I saw Toni looking at them with what seemed a sad face. Her eyes followed their hands moving discreetly, the arms holding love. She was sitting opposite to me, on the other side of the fire. She looked relaxed but not as self-assured as she always did; her sunken chest was rising softly but hidden underneath crossed arms.

Suddenly I felt like holding her, but not in a sensual way. I just had the urge to feel her, cover her. I didn't realise that I was staring openly until I saw her eyes meeting mine. Our eyes had met often before –even if in a dead-pan way. I had always looked away, afraid she'd see the rawness in me. This time I didn't.

This time I smiled at her, not knowing why. She didn't smile back; she simply looked back, but not in the way she always did; she just looked, without blinking.

I couldn't unlock what was behind, but I was sure that there was something there.

Someone clapped, and the thundering noise sucked me back to the room, to this world. It was Mike, clapping at something someone had said –everyone was laughing. AJ was laughing too but her eyes were bouncing between Toni and I, and eventually landed on me. She looked at Toni one last time, then looked at me and winked.

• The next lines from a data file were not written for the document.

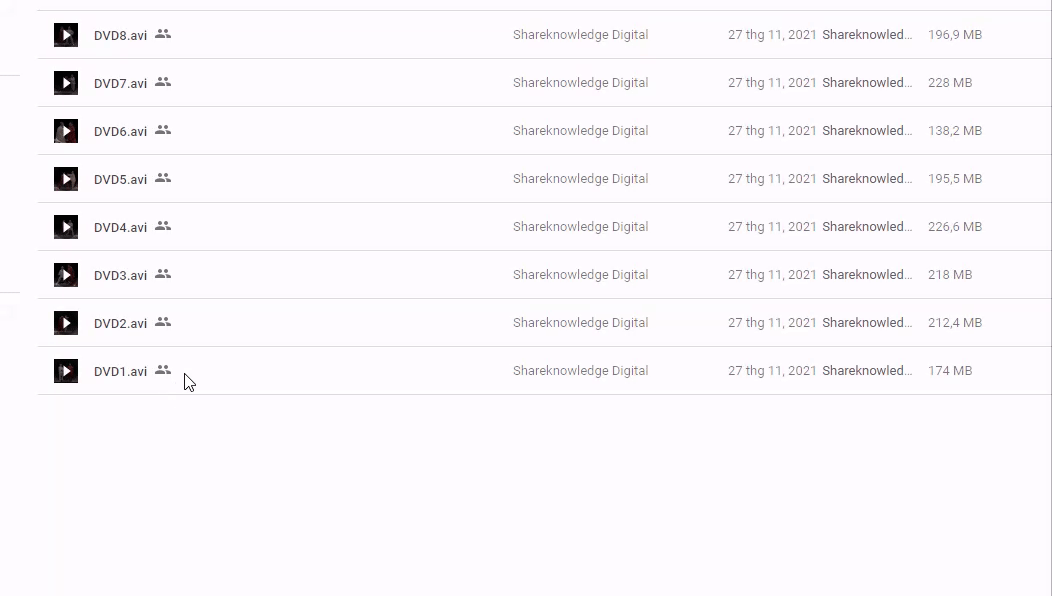
Task: Click the DVD1.avi video thumbnail icon
Action: 66,371
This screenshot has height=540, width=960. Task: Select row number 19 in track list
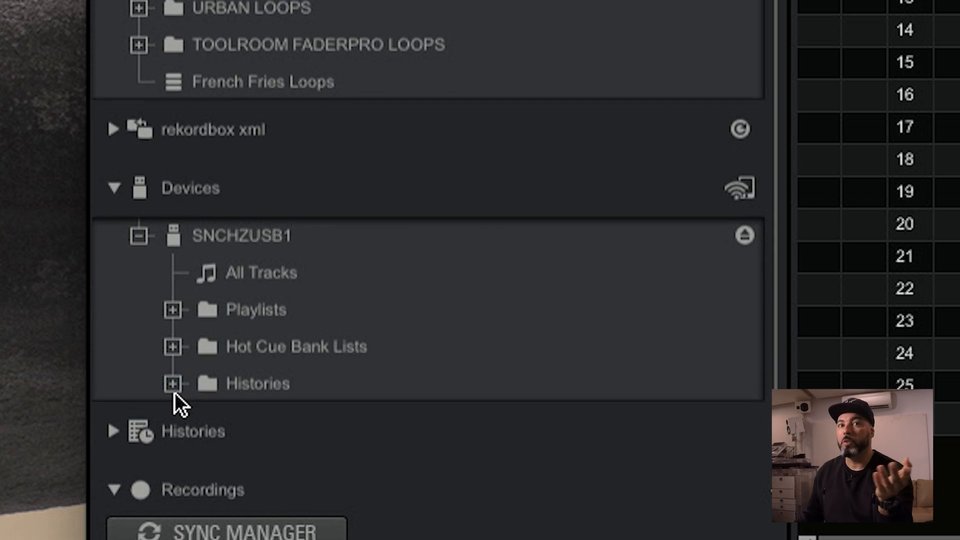879,192
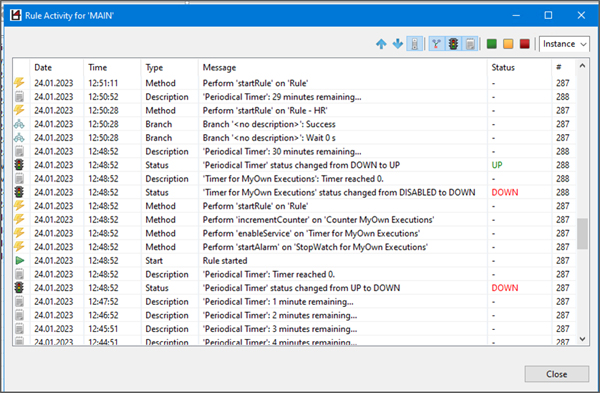Click the blue down arrow toolbar icon
This screenshot has width=600, height=393.
[x=398, y=44]
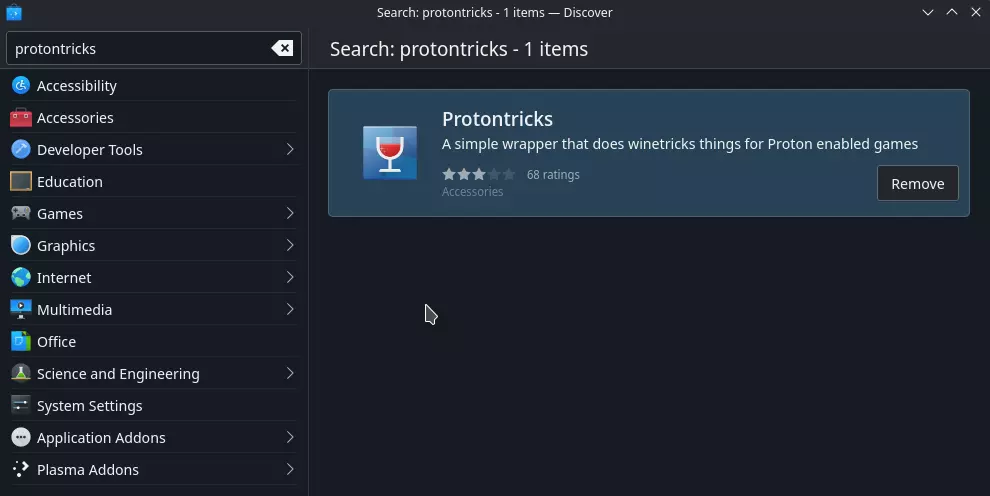The image size is (990, 496).
Task: Expand the Developer Tools category arrow
Action: tap(290, 150)
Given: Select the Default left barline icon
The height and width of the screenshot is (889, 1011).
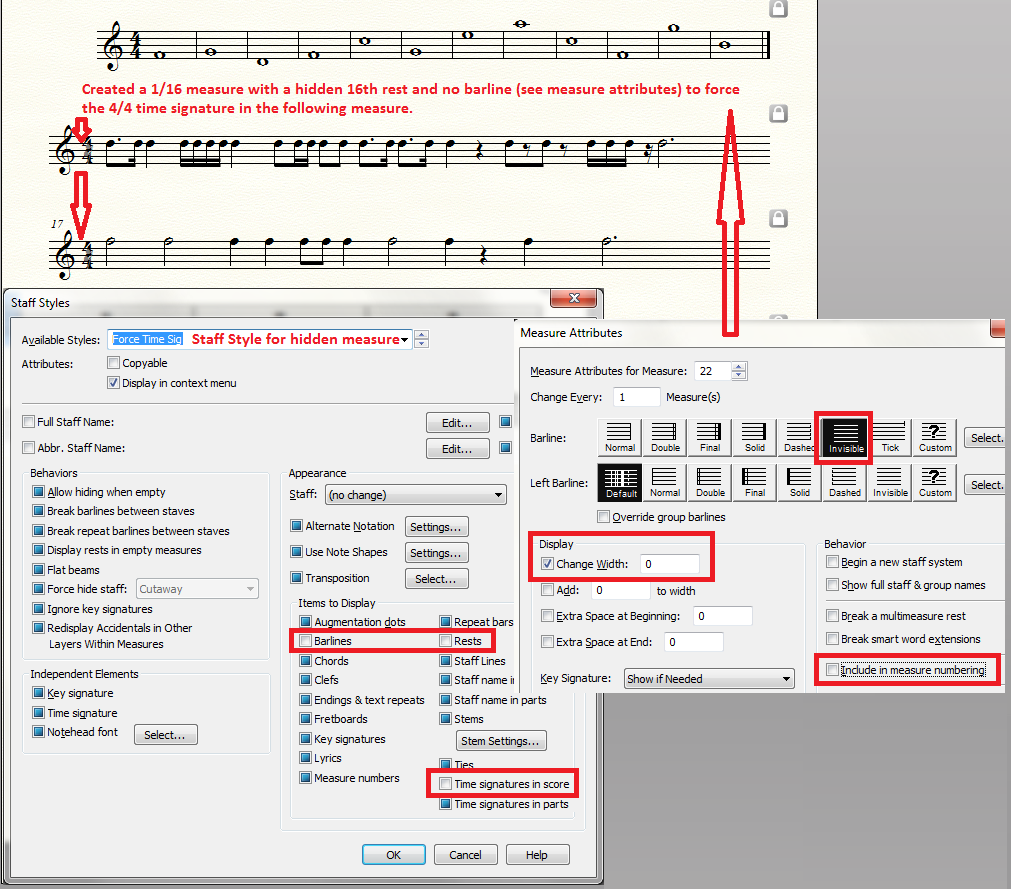Looking at the screenshot, I should click(620, 482).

I decided I'd call it a night, get into bed, and give it all a rest. I had no clue what to make of Toni's locked stare or AJ's wink, and was too tired to think. I decided to try and be asleep by the time Toni got into bed.

As I got up and announced I was going to bed, Toni got up too.

'I'm also turning in. Good night everyone'

I decided to let her get into her pyjamas alone, so I headed for the bathroom to change and brush my teeth.

She was already in bed by the time I got back. She was turned on her side facing away from my side. Her arm was hugging the pillow, her face almost buried in it. Her eyes were closed and seemed asleep.

I got into bed, turned on my side facing away from her and closed my eyes. My body and mind were exhausted but I couldn't switch off. I wanted to hold her. The thought of her being in the bed next to me was troubling me more that her physical presence –I couldn't see her and she wasn't moving at all. But she was there; her breathing reached me like a mermaid's song.

I wanted to drift off to sleep holding her. I wanted to wake up and still be holding her.

I felt a weight dropping in my stomach. This had not been in the plans, this wasn't part of my recent discovered freedom.

I had fallen from raw lust to apparent indifference to this. It didn't feel like a joke anymore, and it certainly didn't feel like freedom.

Soon her breathing became deeper and slower, and I knew she'd fallen asleep. Only then I fell asleep.

* * *

The light in the room woke me up. I was still looking away from Toni, in exactly the same position, and my body ached as if I hadn't slept at all. I turned around, and saw her facing my side, still fast asleep. There were no traces of her usual hardness; she looked just beautiful. Before I could stop myself, I saw my hand reaching out to her face. My index finger softly touched her smooth skin and moved a rebel strand of hair away from her eyes.

She stirred almost imperceptibly, but that was enough to make me react and retrieve my hand.

I turned away and noticed the familiar warmth creeping from within me. I got up and then realized that the house was completely silent.

AJ had left a note on the breakfast table saying that we should meet them at the main bar at 12 for a bite to eat, that they'll be in the red west trails.

It didn't surprise to find them gone, especially not AJ. She was a chronic early riser –regardless at what time she'd gone to bed, and 9 a.m. was mid-morning for her.